名称 | 産額 | 価格 |
円 | ||
目籠(メカイ) | 814,000個 | 20,825 |
草鞋 | 56,000足 | 1,680 |
草履 | 23,000〃 | 690 |
下駄 | 500〃 | 175 |
下駄畳表 | 5,000〃 | 2,750 |
縄 | 925房 | 463 |
生糸 | 618貫 | 43,733 |
絹撚糸 | 390〃 | 43,420 |
計 | 113,036 | |
(ママ) | ||
目籠とは笊(ざる)のことで、しの竹の皮で編んだいれ物である。材料のしの(篠)は山から伐ってくる。目籠作りのしのはその年に生えたものがよく、旬は十一月から二月までとされている。不足分は問屋から購入した。皮剥ぎは田仕事が終った十一月から開始する。割って乾かしておいたしのを水に浸け、しのの皮を剥ぎやすくする。剥いだ皮が材料となり、身はかまどの焚物になった。目籠作りは農閑期の三月頃までで、どの農家でも生産に精を出した。成人男子の一日当たりの生産高は平均二〇枚であった。年末は特に忙しく、元旦の朝まで仕事をする場合もあった。できた目籠は仲買が集荷していった(『多摩市史叢書(11)多摩市の民俗(メカイ<目籠>関係資料』)。
大正五年(一九一六)多摩と近隣の村の目籠作りの戸数と従業者数は表1―7―13の通りである。多摩村が全体の四八・九パーセントと約半分の生産量を占めていた。多摩村が周辺の村むらの中でいかに目籠生産が盛んであったかがわかる。因みに大正五年、多摩地域において竹製品の生産額は、八王子町二五四一円、西多摩郡一五八〇円、北多摩郡五〇〇円、南多摩郡は一万四一四四円と南多摩郡が群を抜いていた(『東京府史』行政編 第三巻)。

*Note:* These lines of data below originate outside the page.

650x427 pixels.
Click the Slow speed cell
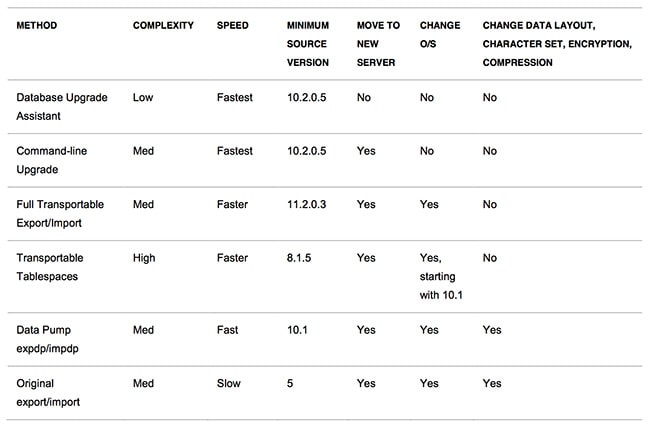click(229, 382)
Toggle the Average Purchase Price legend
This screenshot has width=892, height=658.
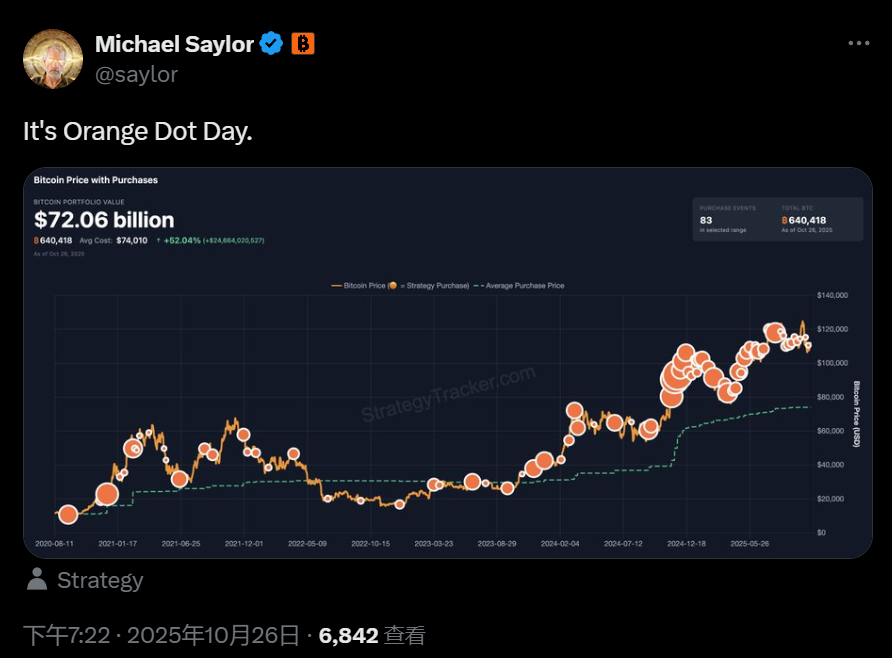[522, 286]
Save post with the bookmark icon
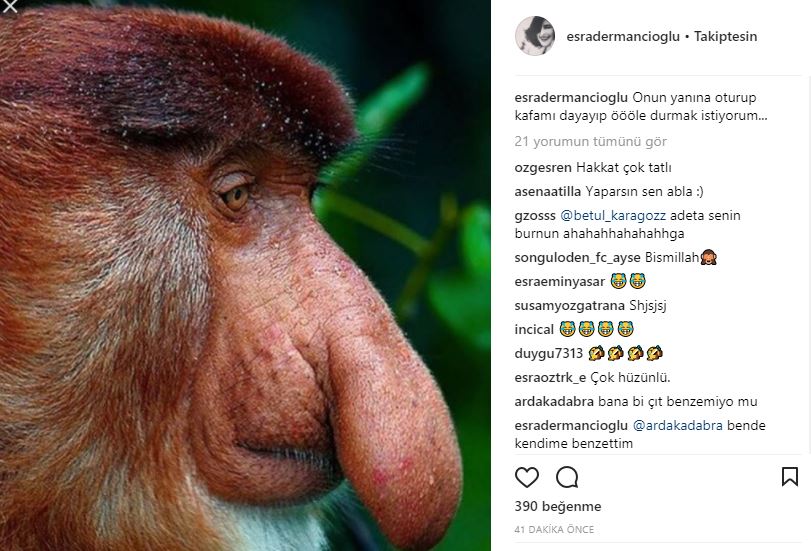Screen dimensions: 811x551 pyautogui.click(x=789, y=476)
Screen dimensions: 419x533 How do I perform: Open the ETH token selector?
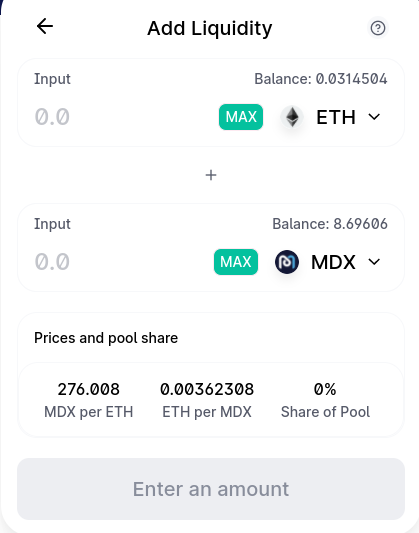pyautogui.click(x=331, y=117)
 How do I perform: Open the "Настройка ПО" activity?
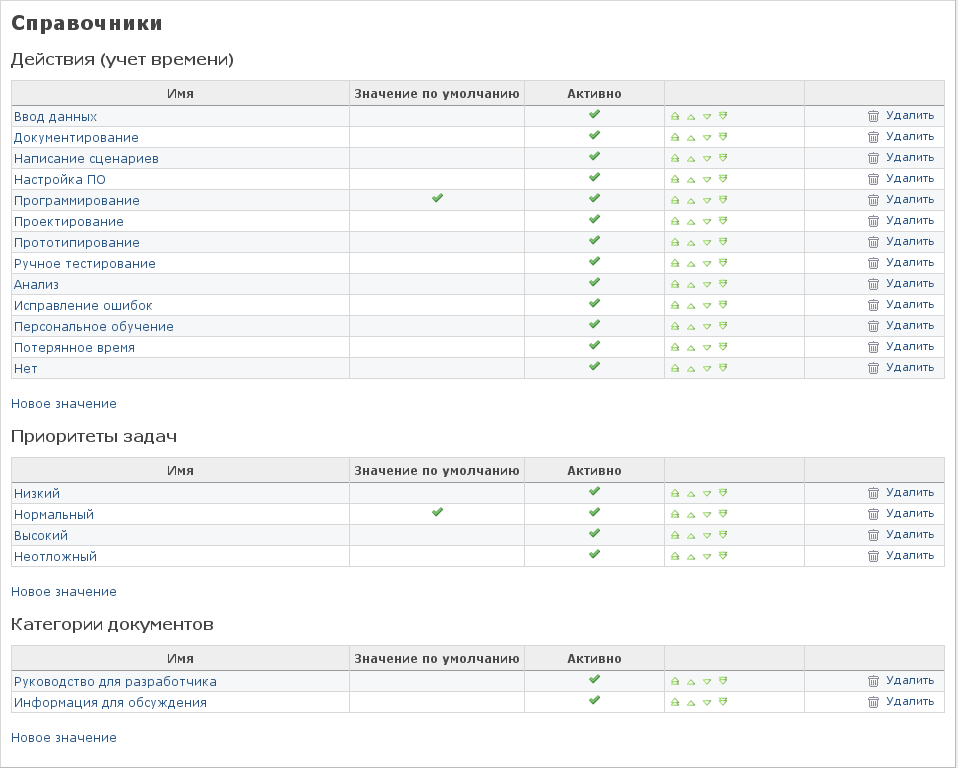click(x=59, y=180)
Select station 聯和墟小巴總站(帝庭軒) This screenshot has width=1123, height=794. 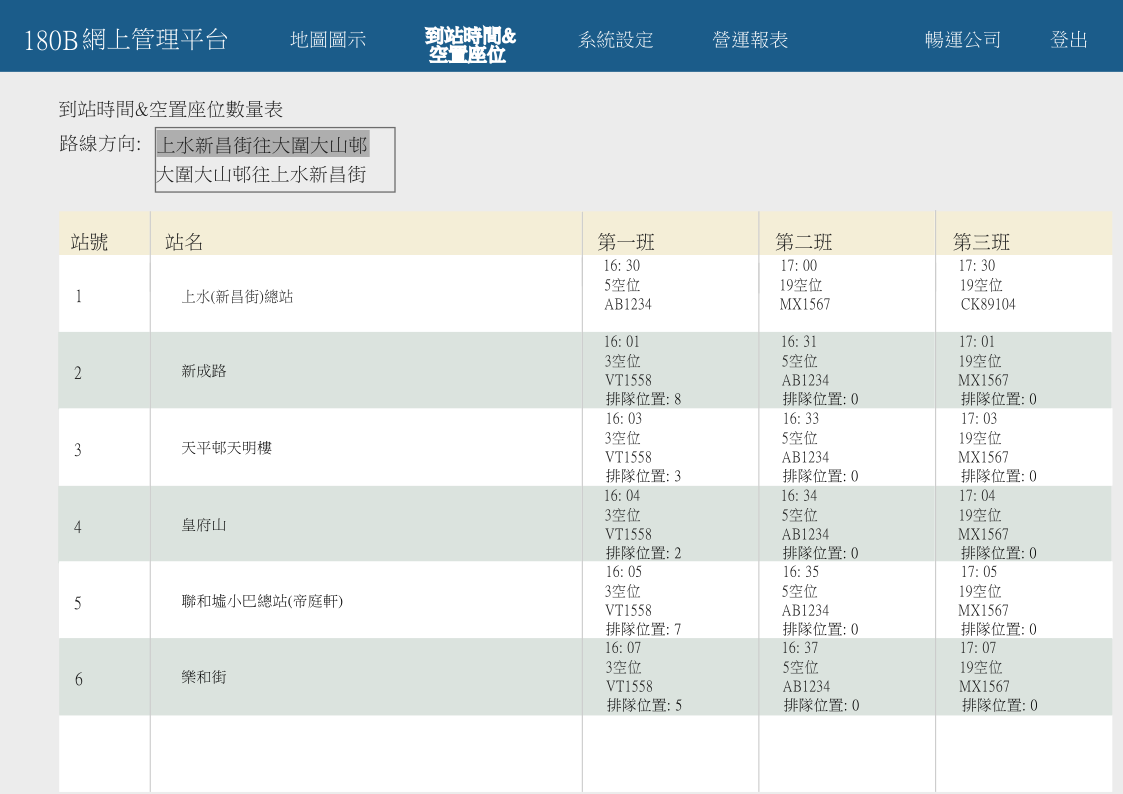tap(262, 602)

村名 | 戸数 | 従業数 | 関係する主な字 | |
男 | 女 | |||
戸 | 人 | 人 | ||
由井村 | 45 | 25 | 70 | 宇津貫 |
由木村 | 380 | 380 | 730 | 堀之内、東中野、大塚 |
多摩村 | 480 | 150 | 570 | 乞田、貝取、落合、連光寺 |
鶴川村 | 45 | 24 | 88 | 野津田 |
七生村 | 32 | 20 | 30 | 南平、三沢 |
計 | 982 | 599 | 1488 | (男女計2087) |
大正八年一月に告示された「南多摩郡産業奨励要項」には「林業」の項目を設け植林を奨励しているが、多摩村における「林業」は薪炭材と木炭の生産が主体であった(表1―7―14)。炭焼きの仕事は丘陵地の農家の農閑期の仕事であった。十一月、十二月から木を伐りはじめ炭焼きにかかった。大正時代には生産された木炭は仲買人がみえ売るようになった。薪作りも農閑期の暮から春までの仕事であった。薪にはマキ・ナグリマキ・ソダ・モヤがあった(『東京府史』行政編 第三巻)。
産業 | 名称 | 数量 | 価格 |
円 | |||
林産 | 用材 | 185石 | 1,381 |
薪炭材 | 770棚 | 6,930 | |
木炭 | 5,000 | 5,000 | |
竹材 | 177束 | 137 | |
計 | 13,448 | ||
水産 | 鮎 | 3,950貫 | 8,532 |
鯉 | 150 | 300 | |
鮠 | 850 | 680 | |
鰻 | 280 | 1,260 | |
其他 | 250 | 656 | |
計 | 5,480 | 11,428 | |
畜産 | 牛 | 4頭 | 800 |
馬 | 94頭 | 9,500 | |
豚 | 70頭 | 1,680 | |
家禽 | 4,945羽 | 2,228 | |
計 | 14,208 | ||
多摩川を控えて、多摩村では水産業に従う者もみられた。特に鮎漁は盛んで、魚の中で第一位を占めていた(表1―7―14)。
畜産業では『南多摩郡史』によると、大正六年(一九一七)、南多摩郡における牛飼育は牝牡合計七九七頭、同じく養豚頭数は大正六年度末に二七五〇頭であるが、南多摩郡では大正八年度から一〇か年を期して牛・豚とも頭数の五割増を目指す計画を「産業奨励要項」で決めている。養鶏では南多摩郡内の飼育戸数は六〇六二戸であるが、大正八年から一〇か年の間に全農家に普及させることを決めている。多摩村の畜産は表1―7―14の通りである。